UPDATE: A.B. 1299 did not pass amidst the chaos of Friday's legislative session, but it could be revived next year.
A last-ditch attempt to carve out an exemption from state requirements to monitor toxic air emissions from oil refineries is making its way through the legislature. A.B. 1299 is a gut-and-amend - meaning the bill started life as one thing (in this case, a bill about paying volunteer firefighters) and at the last minute was amended to address something else, as a way to get around deadlines.
All bills must pass both the Senate and the Assembly by tonight. The new version of A.B. 1299 was introduced on Tuesday, and has already passed the Senate Environmental Quality Committee. It can't be heard on the Senate floor until this evening, because bills have to be "in print" for 72 hours before they can be voted on. But after that it could potentially make a quick trip through the Assembly Natural Resources Committee and back to the floor of the Assembly.
Gut-and-amends are underhanded, but the outcome is not always terrible - some good bills have used similar tactics - but in this case the intent seems to be to get something past the legislature without giving time to consider the consequences.
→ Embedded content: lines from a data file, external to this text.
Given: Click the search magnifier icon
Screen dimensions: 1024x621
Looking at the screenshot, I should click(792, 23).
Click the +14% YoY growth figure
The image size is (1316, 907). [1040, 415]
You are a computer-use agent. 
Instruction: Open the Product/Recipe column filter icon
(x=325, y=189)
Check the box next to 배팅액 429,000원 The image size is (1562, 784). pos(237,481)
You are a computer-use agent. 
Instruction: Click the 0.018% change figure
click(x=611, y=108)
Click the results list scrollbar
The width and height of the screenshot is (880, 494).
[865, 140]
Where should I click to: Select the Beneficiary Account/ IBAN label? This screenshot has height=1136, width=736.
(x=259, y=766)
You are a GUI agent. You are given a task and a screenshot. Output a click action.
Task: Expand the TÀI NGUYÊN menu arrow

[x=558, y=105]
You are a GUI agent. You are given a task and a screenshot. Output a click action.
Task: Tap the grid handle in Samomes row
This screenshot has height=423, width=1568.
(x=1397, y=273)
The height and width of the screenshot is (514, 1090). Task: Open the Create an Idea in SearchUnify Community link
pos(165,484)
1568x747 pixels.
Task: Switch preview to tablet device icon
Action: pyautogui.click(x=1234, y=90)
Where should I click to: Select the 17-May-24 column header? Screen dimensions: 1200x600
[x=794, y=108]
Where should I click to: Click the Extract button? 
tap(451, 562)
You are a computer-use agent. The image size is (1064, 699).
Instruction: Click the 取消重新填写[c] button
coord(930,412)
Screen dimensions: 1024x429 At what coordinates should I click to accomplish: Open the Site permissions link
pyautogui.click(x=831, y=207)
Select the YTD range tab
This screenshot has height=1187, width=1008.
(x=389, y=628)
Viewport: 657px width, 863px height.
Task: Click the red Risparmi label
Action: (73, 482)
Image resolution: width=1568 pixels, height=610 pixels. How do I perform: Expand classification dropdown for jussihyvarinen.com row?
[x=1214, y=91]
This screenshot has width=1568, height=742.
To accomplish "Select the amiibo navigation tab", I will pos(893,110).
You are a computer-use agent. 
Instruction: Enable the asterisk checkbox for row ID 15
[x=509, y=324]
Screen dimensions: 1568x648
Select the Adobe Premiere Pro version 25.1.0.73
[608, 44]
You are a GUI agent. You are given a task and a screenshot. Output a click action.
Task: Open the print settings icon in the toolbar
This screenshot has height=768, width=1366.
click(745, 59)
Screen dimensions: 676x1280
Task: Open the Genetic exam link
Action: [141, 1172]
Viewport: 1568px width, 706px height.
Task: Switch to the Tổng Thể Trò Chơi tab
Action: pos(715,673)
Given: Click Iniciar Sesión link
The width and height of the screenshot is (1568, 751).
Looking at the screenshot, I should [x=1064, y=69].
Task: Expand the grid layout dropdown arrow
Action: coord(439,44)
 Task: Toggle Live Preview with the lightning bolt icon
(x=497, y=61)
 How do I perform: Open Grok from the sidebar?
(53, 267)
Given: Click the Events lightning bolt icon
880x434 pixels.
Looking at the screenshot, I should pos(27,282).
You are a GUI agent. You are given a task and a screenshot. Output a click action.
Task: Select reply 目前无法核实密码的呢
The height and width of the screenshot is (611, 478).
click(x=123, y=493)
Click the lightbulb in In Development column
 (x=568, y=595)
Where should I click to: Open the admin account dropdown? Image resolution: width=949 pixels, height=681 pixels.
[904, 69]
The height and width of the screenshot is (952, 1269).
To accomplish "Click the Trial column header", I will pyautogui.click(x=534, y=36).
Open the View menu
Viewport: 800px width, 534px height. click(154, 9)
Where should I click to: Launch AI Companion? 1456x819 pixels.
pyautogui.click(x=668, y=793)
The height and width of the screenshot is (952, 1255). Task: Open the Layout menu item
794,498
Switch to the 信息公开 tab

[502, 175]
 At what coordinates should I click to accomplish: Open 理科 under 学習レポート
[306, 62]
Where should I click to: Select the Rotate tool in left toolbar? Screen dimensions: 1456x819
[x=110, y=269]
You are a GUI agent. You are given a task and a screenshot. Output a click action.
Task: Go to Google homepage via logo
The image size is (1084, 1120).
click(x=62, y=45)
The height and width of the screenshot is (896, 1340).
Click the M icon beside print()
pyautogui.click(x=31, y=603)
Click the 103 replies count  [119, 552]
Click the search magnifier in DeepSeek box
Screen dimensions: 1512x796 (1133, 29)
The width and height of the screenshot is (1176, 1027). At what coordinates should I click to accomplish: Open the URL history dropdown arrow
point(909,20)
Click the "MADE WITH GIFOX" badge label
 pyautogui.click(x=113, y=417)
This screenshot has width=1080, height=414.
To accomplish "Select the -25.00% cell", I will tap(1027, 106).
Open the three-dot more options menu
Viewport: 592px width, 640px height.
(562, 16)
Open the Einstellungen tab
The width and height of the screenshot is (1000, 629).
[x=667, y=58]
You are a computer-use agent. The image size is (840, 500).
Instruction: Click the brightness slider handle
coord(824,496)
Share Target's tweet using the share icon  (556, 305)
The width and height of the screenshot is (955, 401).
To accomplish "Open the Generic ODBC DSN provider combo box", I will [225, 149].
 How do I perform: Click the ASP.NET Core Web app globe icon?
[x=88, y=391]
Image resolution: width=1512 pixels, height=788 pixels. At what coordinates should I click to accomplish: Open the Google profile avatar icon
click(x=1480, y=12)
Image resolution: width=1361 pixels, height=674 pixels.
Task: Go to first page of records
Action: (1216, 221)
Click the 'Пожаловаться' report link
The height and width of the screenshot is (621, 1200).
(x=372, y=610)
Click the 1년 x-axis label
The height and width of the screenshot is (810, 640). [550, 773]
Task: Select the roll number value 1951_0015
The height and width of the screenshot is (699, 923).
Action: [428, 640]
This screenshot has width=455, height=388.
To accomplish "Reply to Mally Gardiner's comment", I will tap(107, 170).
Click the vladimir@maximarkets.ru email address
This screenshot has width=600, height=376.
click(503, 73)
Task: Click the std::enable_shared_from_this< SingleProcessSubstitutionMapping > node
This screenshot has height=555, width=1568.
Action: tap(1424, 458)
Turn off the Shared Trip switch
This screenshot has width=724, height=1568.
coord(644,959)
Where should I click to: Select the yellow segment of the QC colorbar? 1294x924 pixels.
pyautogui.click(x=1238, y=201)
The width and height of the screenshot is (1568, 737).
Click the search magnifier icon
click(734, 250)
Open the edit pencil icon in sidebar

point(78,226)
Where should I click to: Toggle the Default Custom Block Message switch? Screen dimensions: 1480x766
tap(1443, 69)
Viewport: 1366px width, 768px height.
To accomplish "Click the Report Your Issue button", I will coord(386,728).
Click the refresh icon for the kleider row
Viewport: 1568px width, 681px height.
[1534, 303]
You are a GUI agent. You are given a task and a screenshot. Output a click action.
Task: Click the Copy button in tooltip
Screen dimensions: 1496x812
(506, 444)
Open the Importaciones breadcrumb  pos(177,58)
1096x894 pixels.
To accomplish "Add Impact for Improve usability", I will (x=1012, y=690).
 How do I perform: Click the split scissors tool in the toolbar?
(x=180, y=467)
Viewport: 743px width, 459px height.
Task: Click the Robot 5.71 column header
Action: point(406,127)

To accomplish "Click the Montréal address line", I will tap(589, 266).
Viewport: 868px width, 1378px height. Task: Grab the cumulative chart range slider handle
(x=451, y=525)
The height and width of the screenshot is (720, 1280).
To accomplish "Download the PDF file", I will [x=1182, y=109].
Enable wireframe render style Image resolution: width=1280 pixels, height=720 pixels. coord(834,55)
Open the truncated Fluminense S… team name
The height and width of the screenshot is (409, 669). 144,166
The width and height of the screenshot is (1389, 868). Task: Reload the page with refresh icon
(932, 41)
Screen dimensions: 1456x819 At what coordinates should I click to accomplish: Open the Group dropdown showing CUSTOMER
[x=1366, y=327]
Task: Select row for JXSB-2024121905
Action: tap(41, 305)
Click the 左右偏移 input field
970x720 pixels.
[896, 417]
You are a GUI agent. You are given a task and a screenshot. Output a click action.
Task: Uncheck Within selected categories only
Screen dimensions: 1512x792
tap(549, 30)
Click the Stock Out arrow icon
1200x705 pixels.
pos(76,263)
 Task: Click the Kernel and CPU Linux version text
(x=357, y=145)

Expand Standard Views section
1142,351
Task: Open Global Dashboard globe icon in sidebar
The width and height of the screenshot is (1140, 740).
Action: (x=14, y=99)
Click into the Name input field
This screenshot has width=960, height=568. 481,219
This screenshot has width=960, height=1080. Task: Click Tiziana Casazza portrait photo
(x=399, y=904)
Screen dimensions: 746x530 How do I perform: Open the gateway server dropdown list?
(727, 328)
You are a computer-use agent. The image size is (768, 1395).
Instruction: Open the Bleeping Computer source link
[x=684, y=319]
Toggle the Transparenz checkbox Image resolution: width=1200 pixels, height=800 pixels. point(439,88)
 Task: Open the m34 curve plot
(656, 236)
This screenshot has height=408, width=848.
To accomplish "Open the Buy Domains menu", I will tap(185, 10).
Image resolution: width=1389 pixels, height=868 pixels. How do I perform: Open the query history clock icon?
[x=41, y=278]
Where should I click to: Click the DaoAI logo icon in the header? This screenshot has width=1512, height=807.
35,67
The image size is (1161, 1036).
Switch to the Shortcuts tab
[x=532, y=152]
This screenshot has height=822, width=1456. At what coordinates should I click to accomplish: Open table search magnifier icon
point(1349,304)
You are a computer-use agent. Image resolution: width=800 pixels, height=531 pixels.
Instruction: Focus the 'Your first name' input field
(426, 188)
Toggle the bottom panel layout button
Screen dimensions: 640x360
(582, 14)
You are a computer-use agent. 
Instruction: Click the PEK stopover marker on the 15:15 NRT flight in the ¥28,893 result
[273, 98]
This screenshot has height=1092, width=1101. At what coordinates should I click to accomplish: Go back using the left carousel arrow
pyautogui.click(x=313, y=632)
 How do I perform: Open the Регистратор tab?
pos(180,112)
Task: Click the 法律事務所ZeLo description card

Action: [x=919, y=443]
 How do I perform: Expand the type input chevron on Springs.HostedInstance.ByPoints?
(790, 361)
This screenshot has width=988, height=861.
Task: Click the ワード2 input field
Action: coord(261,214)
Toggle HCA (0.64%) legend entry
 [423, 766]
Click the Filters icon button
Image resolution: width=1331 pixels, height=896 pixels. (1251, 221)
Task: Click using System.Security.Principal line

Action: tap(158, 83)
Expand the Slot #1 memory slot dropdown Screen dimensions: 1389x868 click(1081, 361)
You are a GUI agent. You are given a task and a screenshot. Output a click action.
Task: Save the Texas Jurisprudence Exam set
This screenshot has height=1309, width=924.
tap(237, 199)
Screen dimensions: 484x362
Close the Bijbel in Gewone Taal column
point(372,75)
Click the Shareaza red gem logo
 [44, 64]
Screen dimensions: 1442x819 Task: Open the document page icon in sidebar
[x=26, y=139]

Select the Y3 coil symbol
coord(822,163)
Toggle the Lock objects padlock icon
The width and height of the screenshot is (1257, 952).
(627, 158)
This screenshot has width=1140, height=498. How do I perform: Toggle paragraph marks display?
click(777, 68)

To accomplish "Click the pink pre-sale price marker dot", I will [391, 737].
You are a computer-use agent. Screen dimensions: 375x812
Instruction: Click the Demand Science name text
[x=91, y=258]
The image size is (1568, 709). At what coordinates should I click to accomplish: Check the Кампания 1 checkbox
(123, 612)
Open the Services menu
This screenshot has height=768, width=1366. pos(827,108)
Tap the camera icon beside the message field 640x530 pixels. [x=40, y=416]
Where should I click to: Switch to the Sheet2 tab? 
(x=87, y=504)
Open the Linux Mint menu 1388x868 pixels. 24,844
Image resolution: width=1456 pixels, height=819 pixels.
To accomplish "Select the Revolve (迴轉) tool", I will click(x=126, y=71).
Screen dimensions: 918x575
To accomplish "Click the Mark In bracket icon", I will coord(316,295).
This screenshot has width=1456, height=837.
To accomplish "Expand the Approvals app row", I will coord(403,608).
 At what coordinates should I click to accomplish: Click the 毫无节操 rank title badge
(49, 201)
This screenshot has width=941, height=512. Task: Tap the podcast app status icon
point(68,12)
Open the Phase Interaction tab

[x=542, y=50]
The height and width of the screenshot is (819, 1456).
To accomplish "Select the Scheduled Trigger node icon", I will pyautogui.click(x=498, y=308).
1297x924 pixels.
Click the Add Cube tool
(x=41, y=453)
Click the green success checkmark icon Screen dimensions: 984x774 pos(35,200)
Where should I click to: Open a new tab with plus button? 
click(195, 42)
In A.B. 1299, Assemblymember Rudy Salas (D-Bakersfield) and Senators Shannon Grove (R-Bakersfield) and Melissa Hurtado (D-Sanger) seek to create an exemption that seems to be applicable to a single refinery in Kern County (it might apply to more than one - but that information is hard to ascertain at the last-minute pace of this bill). The company in question, Kern Oil & Refining Co., told the Senate Environmental Quality Committee that having to monitor its emissions would cost it between $1.5 and $3 million, and that the original legislation was never intended to apply to small refineries.
Except it was. Al Muratsushi, the author of A.B. 1647, which is the bill - now law - the oil company is trying to get out from under, told CalMatters that “the intent of the bill was to cover all communities surrounding refineries.”
A.B. 1299 would exempt refineries that process less than 55,000 barrels of crude oil per day and are near communities of less than 3,000 residents from having to monitor their emissions. The Kern Oil refinery is close to a small rural community. It currently processes 26,000 barrels of crude per day - so under A.B. 1299 it could potentially double its production and still be exempt from having to monitor and report on its emissions.
"The company is trying to portray themselves as a small refinery," Adrian Martinez, an attorney with EarthJustice, told Streetsblog. "But a small refinery is still a big company. They're making millions of dollars selling oil."
"That's the disadvantage when something is rammed through," he said. "People can't understand what's going on."
And A.B. 1299 only calls for monitoring and reporting. "We don't understand what they want to hide," said Martinez. "They've had two years to pass legislation; there's some reason they waited."
"They didn't think we'd be able fact check them," said Katie Valenzuela, of the California Environmental Justice Alliance.
But they did. The company has fines for worker safety violations and numerous clean-air violations. More info here [PDF].
Meanwhile the bill's authors are stressing "fairness" (because this "small" oil refinery is subject to the same rules as larger ones) and jobs.
If A.B. 1299 passes on the Senate floor tonight, there will be an opportunity for opponents - including a long list of environmental and justice organizations, along with the American Lung Association, the California Air Pollution Control Officers Association, the Coalition for Clean Air, and the Sierra Club - to address these concerns at a committee hearing tonight.